Все настроились бодро, оживленно, точно рамки однообразной тусклой жизни вдруг раздвинулись и судьба готовилась показать нечто необычайное.
Говорили, что жизнь дошла до тупика и что так жить дальше нельзя, нужно обновление и возрождение; что возрождение осуществится только тогда, когда внешние условия создадут к тому возможность.
Каждая катастрофа, какая бы она ни была, несла в себе надежду на то, что она как-нибудь сбросит эти внешние условия, переменит среду и проветрит затхлую атмосферу.

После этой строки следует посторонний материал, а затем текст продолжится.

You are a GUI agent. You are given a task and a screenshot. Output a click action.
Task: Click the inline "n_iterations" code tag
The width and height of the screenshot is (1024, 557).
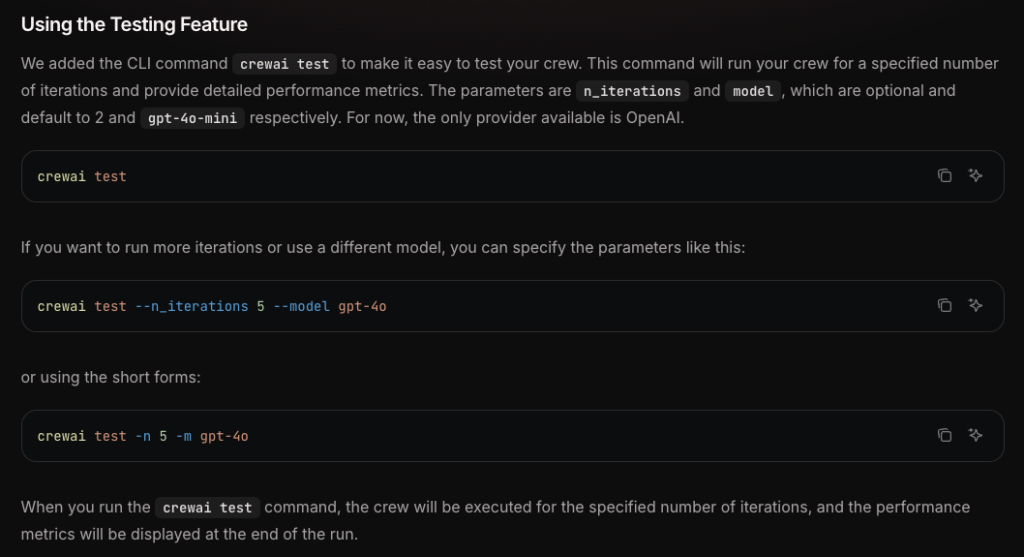pos(632,91)
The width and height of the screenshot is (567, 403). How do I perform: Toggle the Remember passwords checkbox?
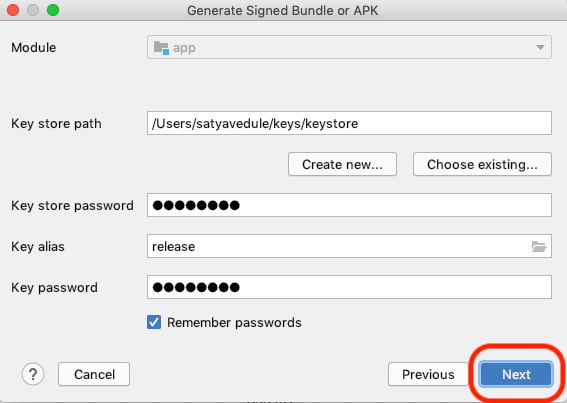(154, 322)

Говорили о том, что изжиты все идеалы, что нужен был бы какой-нибудь пророк, который пришел бы и сказал новое слово. Упрекали молодое поколение в том, что оно не зажгло никаких идеалов. И хотя грядущие события идеалов тоже пока не зажгли, но было что-то новое, что захватило вдруг всех и всем дало найти какое-то содержание жизни.
Так как вопрос войны еще был нов и в нем пока не успели наметиться принципиальные различные оттенки и партии, то все с удовольствием увидели возможность говорить друг с другом без вражды. Под влиянием этого чувства были даже размягченно-дружелюбны со своими вчерашними врагами.
И с истинным удовольствием вступили в эту новую полосу жизни, ожидая дальнейших событий.
XXVIII
Федюков неожиданно для себя оказался в невозможном положении, в котором он всецело обвинял баронессу Нину.
Он только на другой день с ужасом понял, что произошло: он, связанный семьей человек, остался поджидать друга и в первый же день обманул его с его любовницей.
Профессора он оставлял уже в стороне, во-первых, как лицо незаинтересованное, во-вторых, — такое, с которым он не был связан духовными узами, как он считал себя связанным с Валентином. И потом — принципы!.. С такими принципами и требованиями, которые он предъявлял среде, попасть в такое положение.
Хуже всего было надеяться, что это не повторится, что вовремя можно будет остановиться.
Но преднамеренности и расчета не было никакого, и потому не было надежды в будущем избавиться от этих неожиданностей. И хотя Авенир, пророчествуя, говорил, что мы бескорыстные души, не знающие мелкого расчета, наследуем землю, но Федюков только испытал все тяжелые последствия, а земли не наследовал.